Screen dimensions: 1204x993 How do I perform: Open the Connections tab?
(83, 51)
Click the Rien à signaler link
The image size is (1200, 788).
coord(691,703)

What you have to do
Convert the data above into a JSON list of strings, one string per line, leaving out blank lines.

Answer to this exercise
[
  "Screen dimensions: 1204x993 How do I perform: Open the Connections tab?",
  "(83, 51)",
  "Click the Rien à signaler link",
  "The image size is (1200, 788).",
  "coord(691,703)"
]